インドの祈祷師は日本の妖怪に対処できるか

 一つの思考実験をしてみたい。それはインドの祈祷師は日本の妖怪に対処できるのだろうか、というものである。これは祈祷師に限らず、呪術師、シャーマンなどでもよい。また、インドでなければならない理由はない。シャーマンや祈祷師は、悪魔や魔物という存在するかしないか定かではないものを相手にする職業である。現代人の目から見ると、前近代的とみえるのだが、この仕事はでたらめなものではなく、体系だった教育のもとに専門家が育成される、そしてその教育には何年もかかるという高度専門職なのである。
 ここで想定されている悪魔や魔物というのは土着的なものである。すなわちその民族に特有の魔物なのである。しかし一方で、どの民族にも名称は違えど、悪魔や魔物は存在するし、それに対処する職業も存在するのである。
 そこで一つの疑問が浮かぶというのは、ある民族の祈祷師が、別の地域に行った場合に仕事はできるのか、というものである。

 インドの祈祷師はインドの妖怪を想定して訓練を受けている。その妖怪にはインド流の名前がついているだろう。妖怪とは言わずに魔物というかもしれない。インドの妖怪を想定して訓練を受けた祈祷師は、通常、インド国内で、祈祷・おはらい等を依頼され、それは○○という名の悪魔の仕業だから、その悪魔に合わせた儀式を執り行う。そして儀式が終われば、祈祷師、依頼者共々悪魔は去ったものだと安心し、また平穏な生活が送れる。

 ではこのインドの祈祷師を日本に連れてきてお祓いをさせるとどうなるだろうか。

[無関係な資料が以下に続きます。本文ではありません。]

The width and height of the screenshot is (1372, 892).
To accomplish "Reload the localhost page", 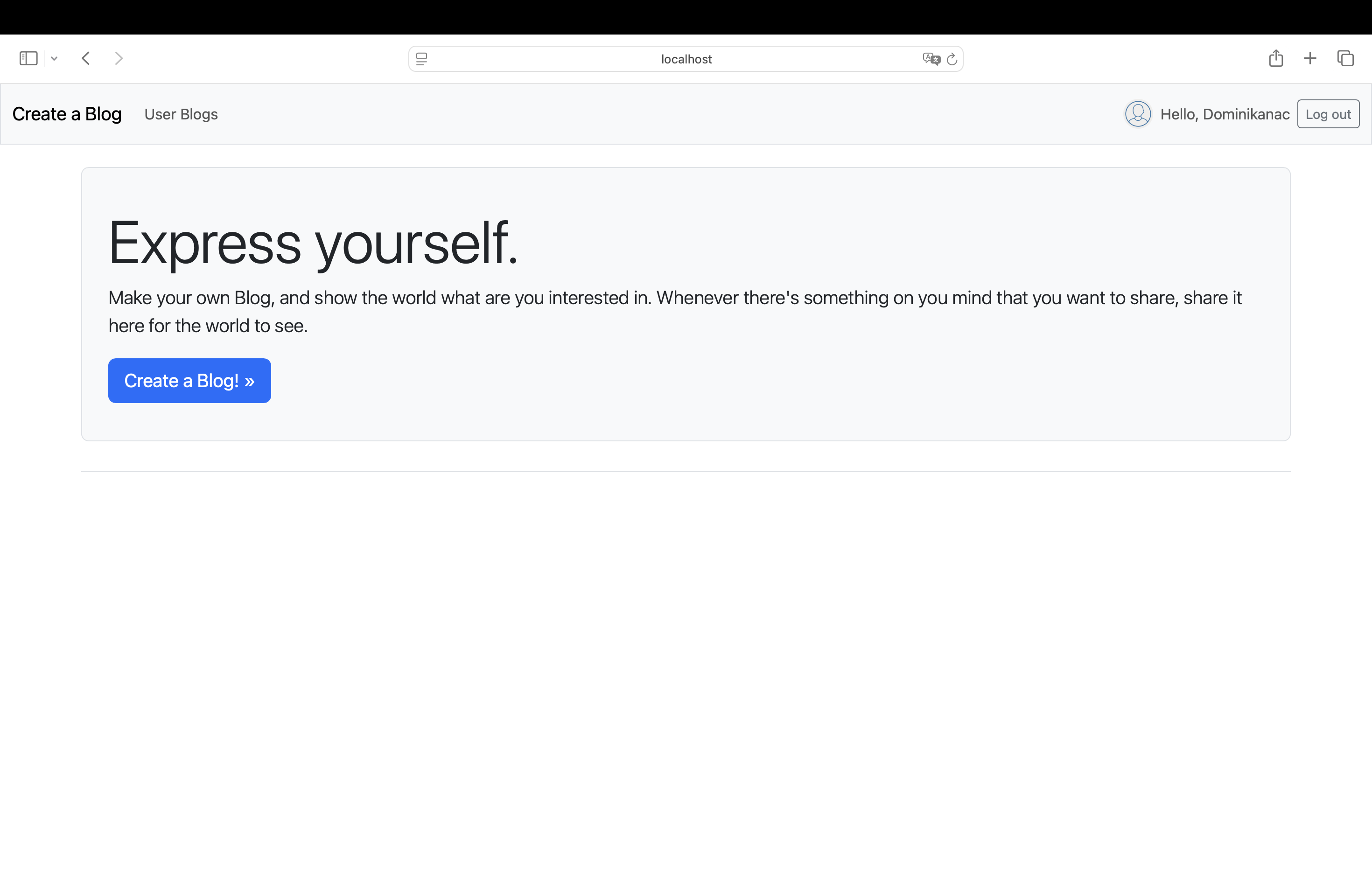I will coord(952,58).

当然日本の妖怪にはインドの妖怪とは違う名前がついている。ここでは色々な考え方ができる。一つは日本の妖怪もインドの妖怪も元々は同じもので、ただ呼ばれ方が違うということである。もう一つは名前も違うし、実体も全く違うものだという考えである。

どちらが正しいのだろうか。それはインドの祈祷師自身が決めるしかない。インドの祈祷師の考え方次第である。彼が、インドの妖怪も日本の妖怪も名前が違うだけで実体は同じものだと考えれば、彼は依頼を引き受けるだろう。インドと日本の妖怪は全然別物だから自分には対処できない、と考えれば彼は依頼を引き受けないだろう。

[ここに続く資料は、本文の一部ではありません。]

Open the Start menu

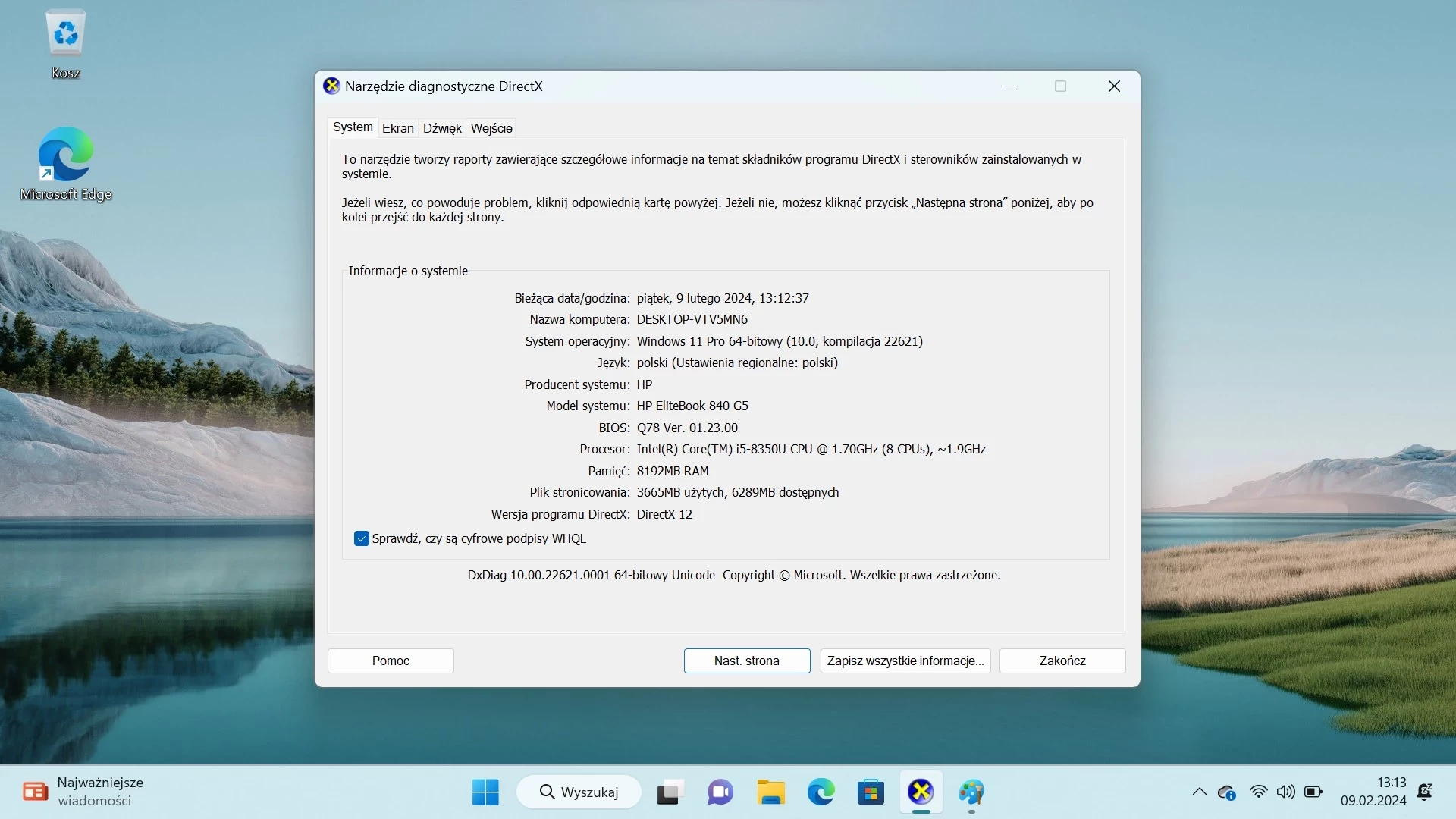485,792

 したがって、日本人の依頼を受けることにしたインドの祈祷師は、日本の妖怪は名前が違うだけで、実体は同じであろうという考え方を持っている、と想定できる。もし日本での儀式までに時間があるならば、彼は日本人に頼んで、日本の妖怪の名前を見せてもらい、インドの妖怪との照合をはかり、今回依頼された問題を分析し、これはインドで言う所のこの妖怪と同じだということで、妖怪を断定し、その妖怪ならばこの儀式が使えるはずだということで、準備をして日本に向かうだろう。そして無事に儀式は終了し、日本の家族も安心してまた平穏な日常を送る。

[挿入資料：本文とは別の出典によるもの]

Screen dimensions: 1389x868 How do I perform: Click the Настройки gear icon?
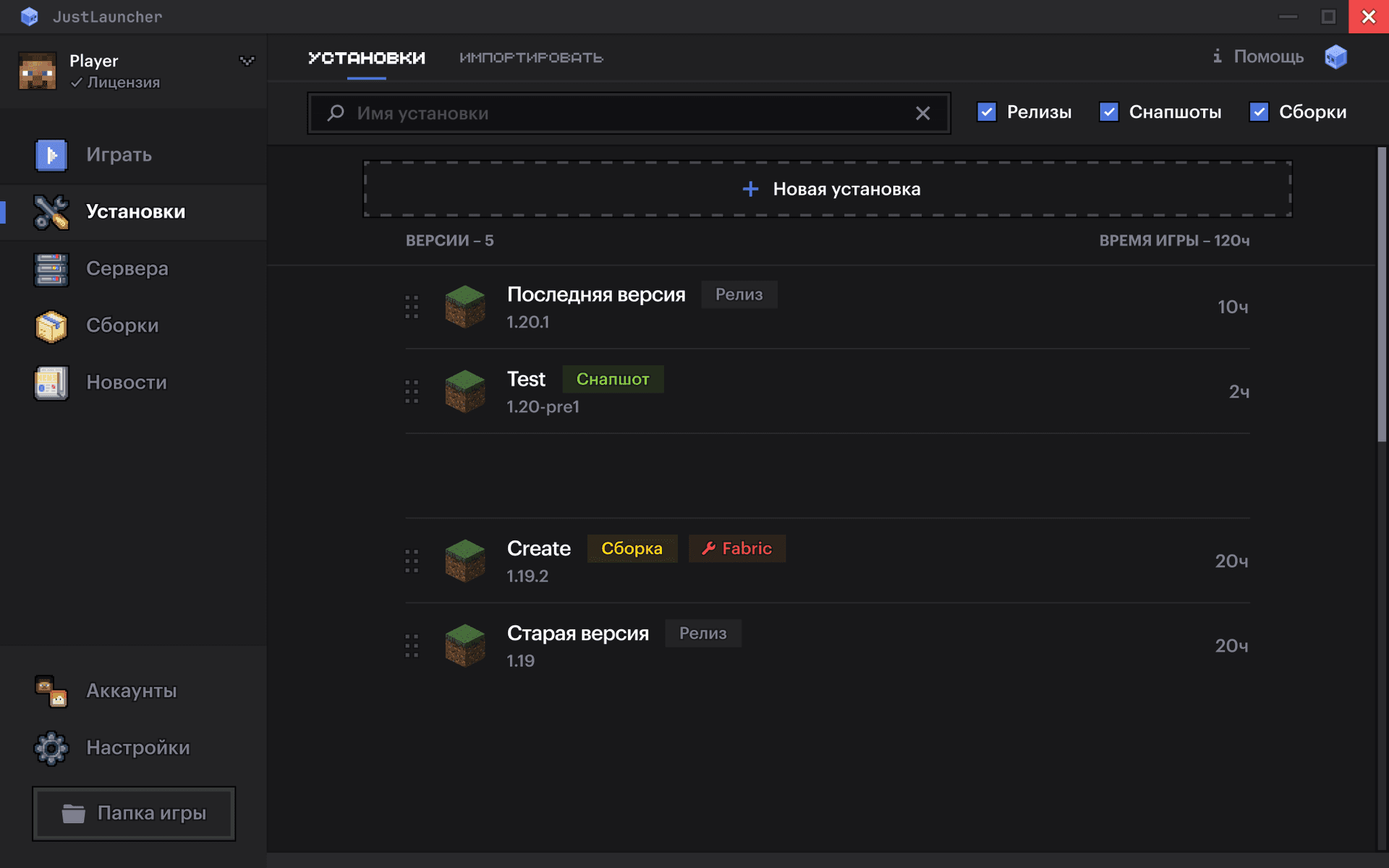tap(51, 748)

 以上が思考実験の概要であるが、ここでいくつか問題が生じるので整理してみよう。このような前近代的とも言うべき祈祷の意味は何か。例えば、どういう問題があって依頼が行われるのか。適応不適応の問題はあるのか。

 祈祷師に依頼が入るためには依頼主の「悪魔に憑かれた」という解釈をしなければならない。例えば妻が数日前からベッドから起き上がれなくなり、表情も虚ろで何もする気が起きないという症状があるとする。これは現代医学でいうならばうつ病と解釈されるかもしれない。だがその家族はそれを悪魔に憑かれたと解釈した。うつ病であれば病院へ行くが、悪魔に憑かれたならば、祈祷師へお願いしなければならない。そしてこれが成立するためには、第一に夫の悪魔に憑かれたという解釈が必要である。そして治るためには病人である妻が普段から悪魔的世界観を生きていなければならない。

 「インドの祈祷師は日本の妖怪に対処できるのか」という命題を検討するとき、考え方はいくつかあるが、一つは日本の妖怪とインドの妖怪は同じか違うかという問題がある。これは端的判断不可能である。そしてもう一つは「対処できるのか」という点である。ここでの主語が単なるインド人ではなくインドの祈祷師となっている所にポイントがある。彼は素人ではなく何らかの訓練を受けた専門家だということである。専門家を専門家たらしめている所以は事実をしっているかどうかにあるのではなく、その問題に対処できるかという点にある。